Mike surely is right,
I just want to add that it only addresses and only needs to address the second part of your requirements: "Not to be able to click anywhere outside of the form"
Many, including me, consider modal forms a mess. It hinders certain actions to run smoothly, like shutting down an application or Windows. And you might even think: Well, that's good. You can also put data integrity and security high without modal forms by using transactions when it comes to saving changes. And you can be slave to the needs of energy savings or even hardware protection in some cases, when it comes to emergency shutdowns and your app hinders them.
If you work with buffering and transactions, no dbf or cdx file can get corrupted by not focusing on an edit form.

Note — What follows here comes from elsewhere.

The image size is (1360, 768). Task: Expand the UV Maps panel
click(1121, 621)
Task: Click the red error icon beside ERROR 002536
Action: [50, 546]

And besides that constraint you also constrain the user to not use other forms to gain an information needed for the current edit. So in the end it may mean users cancel out to be able to exit the form and first gather information, which they will perhaps even note on a paper notepad to have them available when they finally are captured on a modal form.
Modal forms should be scarce and it's a little wink that messageboxes are modal, they are about really short but important interventions of a users workflow to ask importantye/no questions. They can be programmed to do so for unimportant questions, too, and seem nagging, but they really focus on a question with only a few options like yes/no, cancel/ok or sometimes een only confirmation with OK.
There are always exceptions to the rule and I may not question your need for a modal form, but you actually might want something softer. At least as long as there is nothing edited and nothing to be saved first, why should a user not go off elsewhere in other forms? There's no way to switch a form from modal to non-modal, though, this hasto be decided when the form starts, the WindowType is readonly when a form runs.
So what actually happens if a user clicks outside the current form?
This question hints at knowing the event model of forms. Well, the form then loses focus, so thiforrm.Lostfocus is triggered, followed by Thisform.Deactivate.
These events in that order should under some circumstances just be accepted and under other circumstances you could set focus to the last active control in form.deactivate, for example like this:
Code:
o = CREATEOBJECT('activeform')
o.KeepActive=.t. && for sake of demonstration
o.Show()
DEFINE CLASS Activeform as Form
ADD OBJECT text1 as textbox WITH top=32,left=32
ADD OBJECT text2 as textbox WITH top=64,left=32
KeepActive = .f.
LastActive = .null.
PROCEDURE Paint()
IF ISNULL(Thisform.LastActive) OR Thisform.LastActive<> Thisform.ActiveControl
Thisform.LastActive = Thisform.ActiveControl
Endif
Endproc
PROCEDURE Deactivate()
IF Thisform.KeepActive AND VARTYPE(Thisform.LastActive)='O'
Thisform.LastActive.SetFocus()
ENDIF
ENDPROC
ENDDEFINE
Now the KeepActive flag can be set .t. only when there is an urge to keep the focus, otherwise it can be kept at .f. or set back to .f. after that need for modal behavior is gone.
With all that said, the need for modal states should be very rare. An edited record surely does not qualify, if you program data modifications by the standard of transactions.
And even in case you need all changes to directly go into a DBF unbuffered and without transactions, you have never a need for a modal state from the perspective of protecting the changes of data, the work of the user and time spent on it. There is use for both extremes and anything in between, but none of them should need guarding by forbidding to leave the current form.
Also see QueryUnload and usual ways of having an automatic save action to allow unloads when there is an application or even a Windows shutdown.
And take into account changing applcications instead of changing focus to another form of the same application, do not trigger anything, even if your form is modal, it's only application modal, not system modal. And it's good that way, it's in the sense of the parallelism of using multiple things at once - against the odds of people not being able to do multi tasking. They are, even men.